The study was published in this past September's Journal of the Audio Engineering Society under the title “Audibility of a CD-Standard A/D/A Loop Inserted Into High-Resolution Audio Playback.” The study blew me away for a number of reasons. One is that it was almost identical to a study I proposed some years ago at the school where I was teaching, but it never got past the proposal stage. Second, the two authors of the study, David Moran and Brad Meyer, happen to be people whom I've known for several decades (we were all part of the crew covering audio and other technologies at The Boston Phoenix when I was starting out as a writer), but I had little idea what they were up to these days.

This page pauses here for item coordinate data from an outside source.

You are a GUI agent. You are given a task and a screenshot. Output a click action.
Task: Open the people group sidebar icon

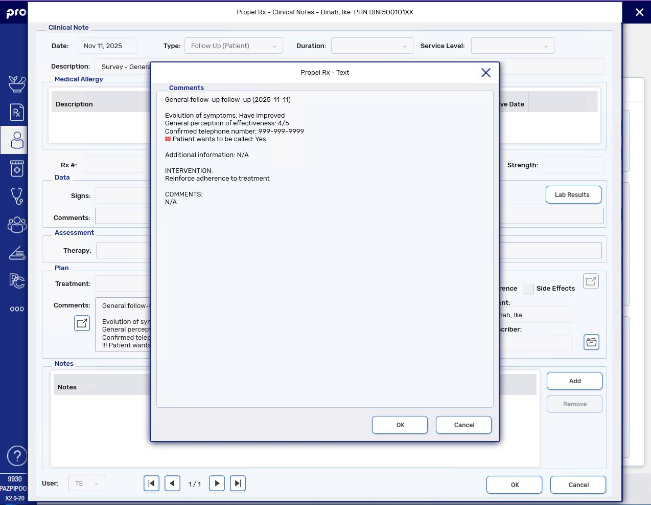[17, 224]
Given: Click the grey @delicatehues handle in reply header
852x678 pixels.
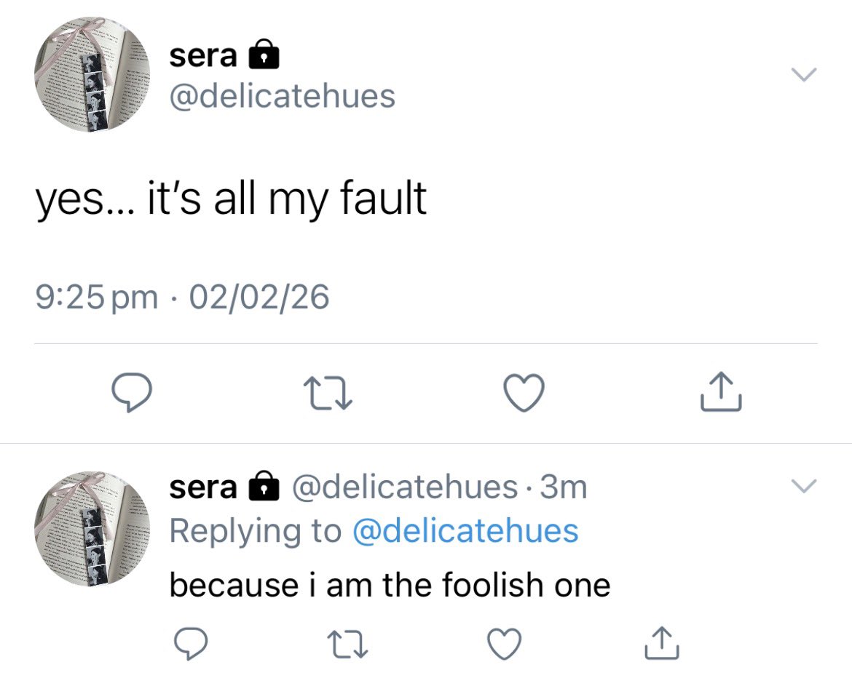Looking at the screenshot, I should 405,487.
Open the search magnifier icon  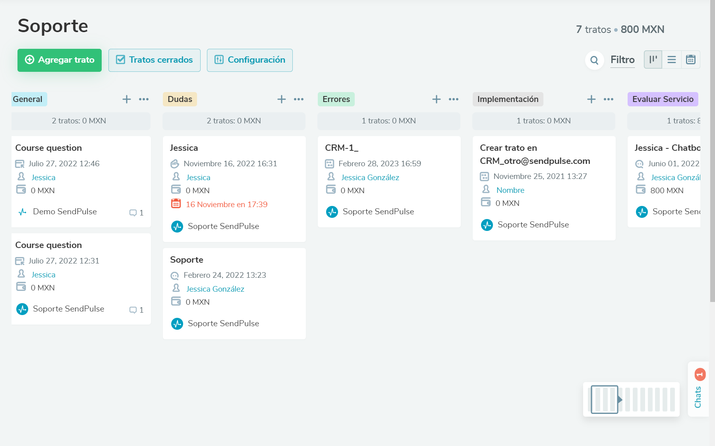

The main reason it knocked the wind out of me was its conclusions. It was designed to show whether real people, with good ears, can hear any differences between “high-resolution” audio and the 44.1kHz/16-bit CD standard. And the answer Moran and Meyer came up with, after hundreds of trials with dozens of subjects using four different top-tier systems playing a wide variety of music, is, “No, they can't.”
The experiment was wonderfully simple: The authors set up a double-blind comparison system in which one position played high-end SACDs and DVD-As through state-of-the-art preamps, power amps and speakers. At the other position, the output from the SACD player was first passed through the AD/DA converters of an HHB CD recorder and then through the same signal chain. The levels of the two sides were matched to within 0.1 dB, with the amplifier doing the matching in series with the CD recorder so no one could claim that it degraded the SACD signal. The test subjects used an “A/B/X” comparator to switch the signals, meaning that in some of the tests, when the subjects hit the Change button they didn't know if the signal actually changed.
There were 60 subjects, almost all of whom were people who know how to listen to recorded music: recording professionals, nonprofessional audiophiles and college students in a well-regarded recording program. In all, there were 554 trials during a period of a year. The experiment was done on four different systems, all employing high-end components and all in very quiet rooms designed for listening in both private homes and pro facilities. All subjects were given brief hearing tests to determine their response to signals above 15 kHz. That data, as well as the subject's gender and professional experience, was tabulated with the results.
The number of times out of 554 that the listeners correctly identified which system was which was 276, or 49.82 percent — exactly the same thing that would have happened if they had based their responses on flipping a coin. Audiophiles and working engineers did slightly better, or 52.7-percent correct, while those who could hear above 15 kHz actually did worse, or 45.3 percent. Women, who were involved in less than 10 percent of the trials, did relatively poorly, getting just 37.5-percent right.
So how did the audio community respond to this? Meyer tells me that he got a lot of “thank you” and “it's about time” responses. He also says that the article passed through the Journal's rigorous review process without any argument. But some loud screams were heard from various members in the audio-tweak community, and a number of heated and sometimes nasty flame wars erupted on several audio forums within hours of the article's release — many of them started by people who hadn't bothered to read it first.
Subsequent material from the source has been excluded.